Work instruction:
Each record needs to be echoed exactly; can you do that?
── The data ──
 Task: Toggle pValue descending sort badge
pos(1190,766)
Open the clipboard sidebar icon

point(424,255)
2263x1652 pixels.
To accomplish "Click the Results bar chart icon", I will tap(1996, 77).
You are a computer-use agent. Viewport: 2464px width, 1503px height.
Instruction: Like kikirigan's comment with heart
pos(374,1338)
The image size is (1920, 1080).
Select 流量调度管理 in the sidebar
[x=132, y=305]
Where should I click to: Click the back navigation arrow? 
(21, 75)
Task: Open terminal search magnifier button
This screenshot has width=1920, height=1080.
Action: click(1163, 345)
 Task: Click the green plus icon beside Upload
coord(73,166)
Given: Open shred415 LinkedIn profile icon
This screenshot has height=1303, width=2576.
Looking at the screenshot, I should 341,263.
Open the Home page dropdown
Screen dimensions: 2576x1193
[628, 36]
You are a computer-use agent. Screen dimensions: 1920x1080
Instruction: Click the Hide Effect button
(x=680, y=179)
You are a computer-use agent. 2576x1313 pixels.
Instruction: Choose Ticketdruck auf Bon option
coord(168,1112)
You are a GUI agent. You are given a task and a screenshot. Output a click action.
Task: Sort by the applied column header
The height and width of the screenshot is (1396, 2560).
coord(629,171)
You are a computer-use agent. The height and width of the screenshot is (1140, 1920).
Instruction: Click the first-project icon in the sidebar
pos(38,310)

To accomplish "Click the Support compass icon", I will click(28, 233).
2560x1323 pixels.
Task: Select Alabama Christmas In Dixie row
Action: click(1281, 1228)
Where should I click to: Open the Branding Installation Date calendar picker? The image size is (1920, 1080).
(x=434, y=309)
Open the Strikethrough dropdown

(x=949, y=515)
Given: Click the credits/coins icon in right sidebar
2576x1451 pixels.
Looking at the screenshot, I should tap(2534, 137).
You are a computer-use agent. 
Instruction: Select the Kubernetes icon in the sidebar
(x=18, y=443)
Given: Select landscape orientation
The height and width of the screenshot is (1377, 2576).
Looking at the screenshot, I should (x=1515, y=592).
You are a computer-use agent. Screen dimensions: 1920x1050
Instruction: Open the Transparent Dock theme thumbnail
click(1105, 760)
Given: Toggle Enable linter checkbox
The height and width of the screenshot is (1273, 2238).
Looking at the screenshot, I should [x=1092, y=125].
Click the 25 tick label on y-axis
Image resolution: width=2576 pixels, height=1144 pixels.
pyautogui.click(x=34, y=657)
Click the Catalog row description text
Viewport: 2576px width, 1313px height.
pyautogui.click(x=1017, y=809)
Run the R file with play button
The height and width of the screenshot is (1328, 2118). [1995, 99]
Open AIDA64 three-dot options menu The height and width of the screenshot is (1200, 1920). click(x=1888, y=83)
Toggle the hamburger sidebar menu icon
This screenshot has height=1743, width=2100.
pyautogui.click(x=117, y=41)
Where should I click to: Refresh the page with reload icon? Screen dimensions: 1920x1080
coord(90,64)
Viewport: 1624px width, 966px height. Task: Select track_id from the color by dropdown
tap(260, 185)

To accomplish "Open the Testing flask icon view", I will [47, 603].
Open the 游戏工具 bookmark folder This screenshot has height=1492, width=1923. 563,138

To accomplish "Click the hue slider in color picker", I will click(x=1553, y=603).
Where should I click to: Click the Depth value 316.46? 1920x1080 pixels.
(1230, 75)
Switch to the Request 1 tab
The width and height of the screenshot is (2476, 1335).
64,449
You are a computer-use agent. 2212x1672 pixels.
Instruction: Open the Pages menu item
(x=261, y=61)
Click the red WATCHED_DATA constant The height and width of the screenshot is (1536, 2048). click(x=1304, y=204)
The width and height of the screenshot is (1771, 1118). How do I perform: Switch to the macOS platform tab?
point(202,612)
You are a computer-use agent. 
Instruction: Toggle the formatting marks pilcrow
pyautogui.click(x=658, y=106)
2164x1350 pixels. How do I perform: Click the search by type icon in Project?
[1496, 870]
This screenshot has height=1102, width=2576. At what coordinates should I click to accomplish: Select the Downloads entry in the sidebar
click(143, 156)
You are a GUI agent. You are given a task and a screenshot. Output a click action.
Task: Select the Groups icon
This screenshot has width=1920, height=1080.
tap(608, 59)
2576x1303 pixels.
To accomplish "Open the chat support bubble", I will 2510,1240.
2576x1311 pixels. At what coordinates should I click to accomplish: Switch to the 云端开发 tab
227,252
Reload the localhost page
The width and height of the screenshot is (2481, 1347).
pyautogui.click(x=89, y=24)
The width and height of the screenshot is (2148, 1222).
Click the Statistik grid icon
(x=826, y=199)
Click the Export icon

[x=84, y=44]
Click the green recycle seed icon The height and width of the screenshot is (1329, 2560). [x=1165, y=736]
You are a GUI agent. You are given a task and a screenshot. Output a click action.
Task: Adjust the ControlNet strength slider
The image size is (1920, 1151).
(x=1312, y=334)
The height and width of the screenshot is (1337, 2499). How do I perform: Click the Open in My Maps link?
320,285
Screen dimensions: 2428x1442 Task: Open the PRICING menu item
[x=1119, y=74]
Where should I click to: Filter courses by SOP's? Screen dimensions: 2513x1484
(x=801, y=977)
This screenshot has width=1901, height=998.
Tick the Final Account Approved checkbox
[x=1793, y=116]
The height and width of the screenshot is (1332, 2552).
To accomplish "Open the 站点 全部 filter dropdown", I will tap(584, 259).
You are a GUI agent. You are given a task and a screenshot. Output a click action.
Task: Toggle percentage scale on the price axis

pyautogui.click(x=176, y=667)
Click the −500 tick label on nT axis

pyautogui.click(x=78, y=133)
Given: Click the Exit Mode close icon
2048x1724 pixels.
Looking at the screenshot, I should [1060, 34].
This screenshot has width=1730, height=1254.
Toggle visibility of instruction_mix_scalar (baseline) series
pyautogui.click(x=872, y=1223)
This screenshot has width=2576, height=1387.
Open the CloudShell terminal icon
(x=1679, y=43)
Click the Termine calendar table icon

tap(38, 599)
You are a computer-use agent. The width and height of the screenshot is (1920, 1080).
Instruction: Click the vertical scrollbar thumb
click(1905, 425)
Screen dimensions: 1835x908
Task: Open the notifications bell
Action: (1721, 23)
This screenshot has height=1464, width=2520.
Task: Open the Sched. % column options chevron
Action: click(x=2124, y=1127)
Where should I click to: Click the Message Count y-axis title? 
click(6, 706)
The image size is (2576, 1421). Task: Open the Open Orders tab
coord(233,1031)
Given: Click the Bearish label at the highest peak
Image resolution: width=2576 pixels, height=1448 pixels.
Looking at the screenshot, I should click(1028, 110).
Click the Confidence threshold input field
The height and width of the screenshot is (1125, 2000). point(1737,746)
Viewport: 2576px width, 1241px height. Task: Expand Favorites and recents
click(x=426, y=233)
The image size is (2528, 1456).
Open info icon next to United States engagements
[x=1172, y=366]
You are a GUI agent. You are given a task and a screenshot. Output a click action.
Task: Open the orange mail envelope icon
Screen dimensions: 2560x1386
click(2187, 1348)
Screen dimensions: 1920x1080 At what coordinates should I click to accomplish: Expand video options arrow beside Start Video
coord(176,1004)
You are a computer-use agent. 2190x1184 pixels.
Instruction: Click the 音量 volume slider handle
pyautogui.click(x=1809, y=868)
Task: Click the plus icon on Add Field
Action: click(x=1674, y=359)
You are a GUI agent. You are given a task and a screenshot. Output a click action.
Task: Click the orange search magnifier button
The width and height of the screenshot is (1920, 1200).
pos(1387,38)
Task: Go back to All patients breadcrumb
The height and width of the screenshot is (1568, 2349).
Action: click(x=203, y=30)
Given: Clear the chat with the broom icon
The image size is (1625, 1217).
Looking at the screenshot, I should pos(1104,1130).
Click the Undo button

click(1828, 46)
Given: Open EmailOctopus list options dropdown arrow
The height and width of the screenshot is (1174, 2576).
───
The answer:
 Task: Toggle pValue descending sort badge
pos(1190,766)
Open the clipboard sidebar icon

point(424,255)
2263x1652 pixels.
To accomplish "Click the Results bar chart icon", I will tap(1996, 77).
You are a computer-use agent. Viewport: 2464px width, 1503px height.
Instruction: Like kikirigan's comment with heart
pos(374,1338)
The image size is (1920, 1080).
Select 流量调度管理 in the sidebar
[x=132, y=305]
Where should I click to: Click the back navigation arrow? 
(21, 75)
Task: Open terminal search magnifier button
This screenshot has width=1920, height=1080.
Action: click(1163, 345)
 Task: Click the green plus icon beside Upload
coord(73,166)
Given: Open shred415 LinkedIn profile icon
This screenshot has height=1303, width=2576.
Looking at the screenshot, I should 341,263.
Open the Home page dropdown
Screen dimensions: 2576x1193
[628, 36]
You are a computer-use agent. Screen dimensions: 1920x1080
Instruction: Click the Hide Effect button
(x=680, y=179)
You are a computer-use agent. 2576x1313 pixels.
Instruction: Choose Ticketdruck auf Bon option
coord(168,1112)
You are a GUI agent. You are given a task and a screenshot. Output a click action.
Task: Sort by the applied column header
The height and width of the screenshot is (1396, 2560).
coord(629,171)
You are a computer-use agent. The height and width of the screenshot is (1140, 1920).
Instruction: Click the first-project icon in the sidebar
pos(38,310)

To accomplish "Click the Support compass icon", I will click(28, 233).
2560x1323 pixels.
Task: Select Alabama Christmas In Dixie row
Action: click(1281, 1228)
Where should I click to: Open the Branding Installation Date calendar picker? The image size is (1920, 1080).
(x=434, y=309)
Open the Strikethrough dropdown

(x=949, y=515)
Given: Click the credits/coins icon in right sidebar
2576x1451 pixels.
Looking at the screenshot, I should tap(2534, 137).
You are a computer-use agent. 
Instruction: Select the Kubernetes icon in the sidebar
(x=18, y=443)
Given: Select landscape orientation
The height and width of the screenshot is (1377, 2576).
Looking at the screenshot, I should (x=1515, y=592).
You are a computer-use agent. Screen dimensions: 1920x1050
Instruction: Open the Transparent Dock theme thumbnail
click(1105, 760)
Given: Toggle Enable linter checkbox
The height and width of the screenshot is (1273, 2238).
Looking at the screenshot, I should [x=1092, y=125].
Click the 25 tick label on y-axis
Image resolution: width=2576 pixels, height=1144 pixels.
pyautogui.click(x=34, y=657)
Click the Catalog row description text
Viewport: 2576px width, 1313px height.
pyautogui.click(x=1017, y=809)
Run the R file with play button
The height and width of the screenshot is (1328, 2118). [1995, 99]
Open AIDA64 three-dot options menu The height and width of the screenshot is (1200, 1920). click(x=1888, y=83)
Toggle the hamburger sidebar menu icon
This screenshot has height=1743, width=2100.
pyautogui.click(x=117, y=41)
Where should I click to: Refresh the page with reload icon? Screen dimensions: 1920x1080
coord(90,64)
Viewport: 1624px width, 966px height. Task: Select track_id from the color by dropdown
tap(260, 185)

To accomplish "Open the Testing flask icon view", I will [47, 603].
Open the 游戏工具 bookmark folder This screenshot has height=1492, width=1923. 563,138

To accomplish "Click the hue slider in color picker", I will click(x=1553, y=603).
Where should I click to: Click the Depth value 316.46? 1920x1080 pixels.
(1230, 75)
Switch to the Request 1 tab
The width and height of the screenshot is (2476, 1335).
64,449
You are a computer-use agent. 2212x1672 pixels.
Instruction: Open the Pages menu item
(x=261, y=61)
Click the red WATCHED_DATA constant The height and width of the screenshot is (1536, 2048). click(x=1304, y=204)
The width and height of the screenshot is (1771, 1118). How do I perform: Switch to the macOS platform tab?
point(202,612)
You are a computer-use agent. 
Instruction: Toggle the formatting marks pilcrow
pyautogui.click(x=658, y=106)
2164x1350 pixels. How do I perform: Click the search by type icon in Project?
[1496, 870]
This screenshot has height=1102, width=2576. At what coordinates should I click to accomplish: Select the Downloads entry in the sidebar
click(143, 156)
You are a GUI agent. You are given a task and a screenshot. Output a click action.
Task: Select the Groups icon
This screenshot has width=1920, height=1080.
tap(608, 59)
2576x1303 pixels.
To accomplish "Open the chat support bubble", I will 2510,1240.
2576x1311 pixels. At what coordinates should I click to accomplish: Switch to the 云端开发 tab
227,252
Reload the localhost page
The width and height of the screenshot is (2481, 1347).
pyautogui.click(x=89, y=24)
The width and height of the screenshot is (2148, 1222).
Click the Statistik grid icon
(x=826, y=199)
Click the Export icon

[x=84, y=44]
Click the green recycle seed icon The height and width of the screenshot is (1329, 2560). [x=1165, y=736]
You are a GUI agent. You are given a task and a screenshot. Output a click action.
Task: Adjust the ControlNet strength slider
The image size is (1920, 1151).
(x=1312, y=334)
The height and width of the screenshot is (1337, 2499). How do I perform: Click the Open in My Maps link?
320,285
Screen dimensions: 2428x1442 Task: Open the PRICING menu item
[x=1119, y=74]
Where should I click to: Filter courses by SOP's? Screen dimensions: 2513x1484
(x=801, y=977)
This screenshot has width=1901, height=998.
Tick the Final Account Approved checkbox
[x=1793, y=116]
The height and width of the screenshot is (1332, 2552).
To accomplish "Open the 站点 全部 filter dropdown", I will tap(584, 259).
You are a GUI agent. You are given a task and a screenshot. Output a click action.
Task: Toggle percentage scale on the price axis

pyautogui.click(x=176, y=667)
Click the −500 tick label on nT axis

pyautogui.click(x=78, y=133)
Given: Click the Exit Mode close icon
2048x1724 pixels.
Looking at the screenshot, I should [1060, 34].
This screenshot has width=1730, height=1254.
Toggle visibility of instruction_mix_scalar (baseline) series
pyautogui.click(x=872, y=1223)
This screenshot has width=2576, height=1387.
Open the CloudShell terminal icon
(x=1679, y=43)
Click the Termine calendar table icon

tap(38, 599)
You are a computer-use agent. The width and height of the screenshot is (1920, 1080).
Instruction: Click the vertical scrollbar thumb
click(1905, 425)
Screen dimensions: 1835x908
Task: Open the notifications bell
Action: (1721, 23)
This screenshot has height=1464, width=2520.
Task: Open the Sched. % column options chevron
Action: click(x=2124, y=1127)
Where should I click to: Click the Message Count y-axis title? 
click(6, 706)
The image size is (2576, 1421). Task: Open the Open Orders tab
coord(233,1031)
Given: Click the Bearish label at the highest peak
Image resolution: width=2576 pixels, height=1448 pixels.
Looking at the screenshot, I should click(1028, 110).
Click the Confidence threshold input field
The height and width of the screenshot is (1125, 2000). point(1737,746)
Viewport: 2576px width, 1241px height. Task: Expand Favorites and recents
click(x=426, y=233)
The image size is (2528, 1456).
Open info icon next to United States engagements
[x=1172, y=366]
You are a GUI agent. You are given a task and a screenshot. Output a click action.
Task: Open the orange mail envelope icon
Screen dimensions: 2560x1386
click(2187, 1348)
Screen dimensions: 1920x1080 At what coordinates should I click to accomplish: Expand video options arrow beside Start Video
coord(176,1004)
You are a computer-use agent. 2190x1184 pixels.
Instruction: Click the 音量 volume slider handle
pyautogui.click(x=1809, y=868)
Task: Click the plus icon on Add Field
Action: click(x=1674, y=359)
You are a GUI agent. You are given a task and a screenshot. Output a click action.
Task: Click the orange search magnifier button
The width and height of the screenshot is (1920, 1200).
pos(1387,38)
Task: Go back to All patients breadcrumb
The height and width of the screenshot is (1568, 2349).
Action: click(x=203, y=30)
Given: Clear the chat with the broom icon
The image size is (1625, 1217).
Looking at the screenshot, I should pos(1104,1130).
Click the Undo button

click(1828, 46)
Given: Open EmailOctopus list options dropdown arrow
The height and width of the screenshot is (1174, 2576).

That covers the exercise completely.